* [EXCERTO DO DOCUMENTO]
○ ○ ○ ○

Um caso «notável» de propriedade intelectual. Em 28 de Outubro a União Europeia, que devia dar o exemplo, aprovou a revisão da directiva comunitária relativa ao fabrico de chocolate, permitindo a substituição parcelar (até 5%) da manteiga de cacau por outras gorduras vegetais. Grave é que o Governo de um país como Portugal, que tem uma duríssima batalha a travar em defesa das suas denominações de origem, como a do vinho do Porto, que tem as relações históricas com África que são conhecidas, e em particular com os PALOP, produtores de cacau, tenha sido cúmplice desse assalto à propriedade intelectual de países pobres!

A total liberalização e protecção dos investimentos do grande capital financeiro, com a tentativa de recuperação e integração do Acordo Multilateral de Investimentos (AMI) na OMC.
Apesar das posições cuidadosas face ao naufrágio do AMI, expressas no Documento da Comissão e das cautelas presentes na Resolução do Parlamento Europeu, diversos objectivos e conceitos - «não discriminação», protecção dos investimentos», «clima empresarial estável e transparente» - evidenciam os riscos de recaída no AMI, particularmente quando não se afirma como direito imprescritível a capacidade dos países de acolhimento, a regulamentar o exercício da actividade económica no seu território.

A identidade e diversidade cultural dos povos, através do tratamento das actividades culturais como pura e simples mercadoria.
Sendo uma questão de interesse relevante, a chamada «excepção cultural» não pode servir de contrapartida para fazer passar todo o outro contrabando liberalizador. Os perigos para a actividade cultural são reais. Basta atentar no alcance e monstruosidade da alínea 27 da Resolução do Parlamento Europeu que «Recomenda a instituição de um sistema de arbitragem para aprovar os subsídios às línguas e culturas minoritárias que sejam, ao mesmo tempo genuinamente necessárias e distorçam a concorrência internacional na menor medida possível». Monstruosidade aprovada com os votos do PS e PSD no Parlamento Europeu!
Será estranho ver um futuro onde um painel de peritos da OMC inquire o Estado português sobre os apoios concedidos para a defesa da cultura e do dialecto mirandês?

A limitação e condicionamento das normas de trabalho da Organização Internacional do Trabalho (OIT) e das normas ambientais, ao «bom funcionamento» do mercado planetário e interesses do capital transnacional.
É lamentável não se afirmarem como objectivos/normas centrais, a atravessarem transversalmente todos os dossiers e sectores da negociação da OMC: o pleno emprego, o direito ao trabalho estável e dignamente remunerado, as resoluções das Conferências de Copenhague e de Pequim; o integral respeito pelos acordos multilaterais do ambiente, nomeadamente os decorrentes das Conferências do Rio de Janeiro e de Quioto.

○ ○ ○ ○

* [EXCERTOS DE DADOS]
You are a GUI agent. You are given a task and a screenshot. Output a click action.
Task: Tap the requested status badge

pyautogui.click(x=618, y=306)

○ ○ ○ ○

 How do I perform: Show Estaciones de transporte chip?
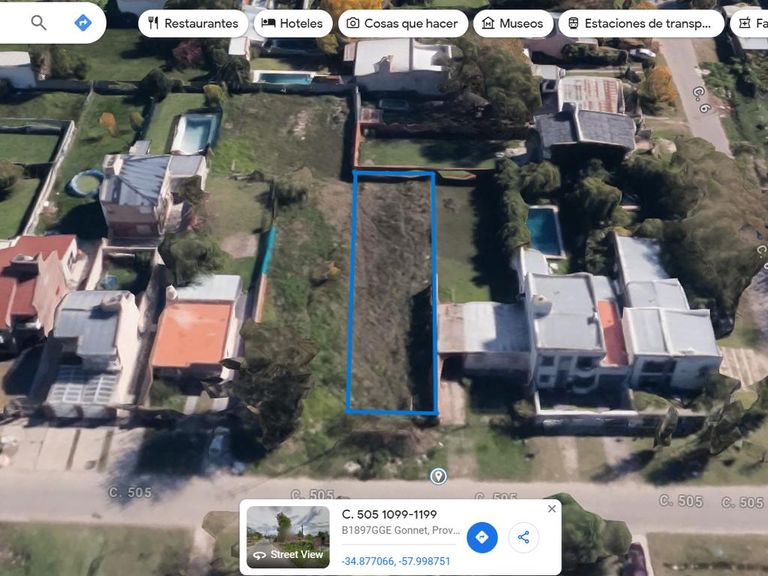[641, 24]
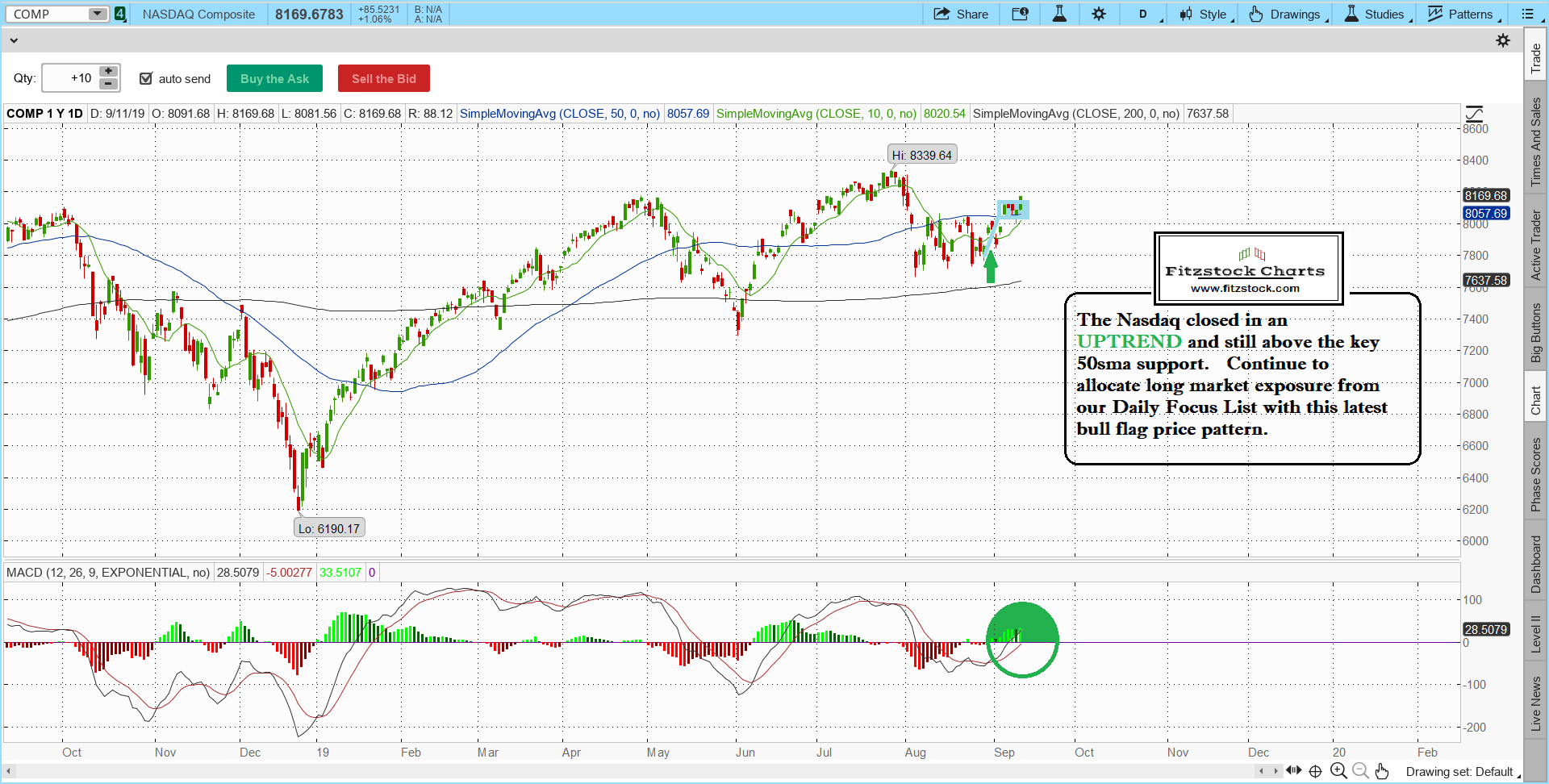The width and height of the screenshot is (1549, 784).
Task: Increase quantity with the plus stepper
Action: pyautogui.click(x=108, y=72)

○ ○ ○ ○

* [ORDEM DE SERVIÇO A] Repita o excerto do documento a partir de "É lamentável não", prosseguindo até "e de Quioto.".
* [ORDEM DE SERVIÇO B]
Indique se cada afirmação concorda com o excerto do documento, respondendo sim ou não e citando textualmente as palavras decisivas:
(i) A revisão da directiva permite substituir até 5% da manteiga de cacau por outras gorduras vegetais.
(ii) A alínea 27 da Resolução do Parlamento Europeu foi aprovada com os votos do PS e do PSD.
(iii) A União Europeia aprovou a revisão da directiva relativa ao fabrico de chocolate em 28 de Novembro.
* [ORDEM DE SERVIÇO C]
Responda com base no excerto do documento:
(i) Que sigla designa o Acordo Multilateral de Investimentos?
(ii) Que dialeto é mencionado?
(iii) Que conferências são referidas a propósito dos acordos multilaterais do ambiente?

* [RESPOSTA ESPERADA A]
É lamentável não se afirmarem como objectivos/normas centrais, a atravessarem transversalmente todos os dossiers e sectores da negociação da OMC: o pleno emprego, o direito ao trabalho estável e dignamente remunerado, as resoluções das Conferências de Copenhague e de Pequim; o integral respeito pelos acordos multilaterais do ambiente, nomeadamente os decorrentes das Conferências do Rio de Janeiro e de Quioto.

* [RESPOSTA ESPERADA B]
(i) Sim: "permitindo a substituição parcelar (até 5%) da manteiga de cacau por outras gorduras vegetais".
(ii) Sim: "Monstruosidade aprovada com os votos do PS e PSD no Parlamento Europeu!"
(iii) Não: "Em 28 de Outubro a União Europeia, que devia dar o exemplo, aprovou a revisão da directiva comunitária relativa ao fabrico de chocolate".

* [RESPOSTA ESPERADA C]
(i) AMI.
(ii) O mirandês.
(iii) As Conferências do Rio de Janeiro e de Quioto.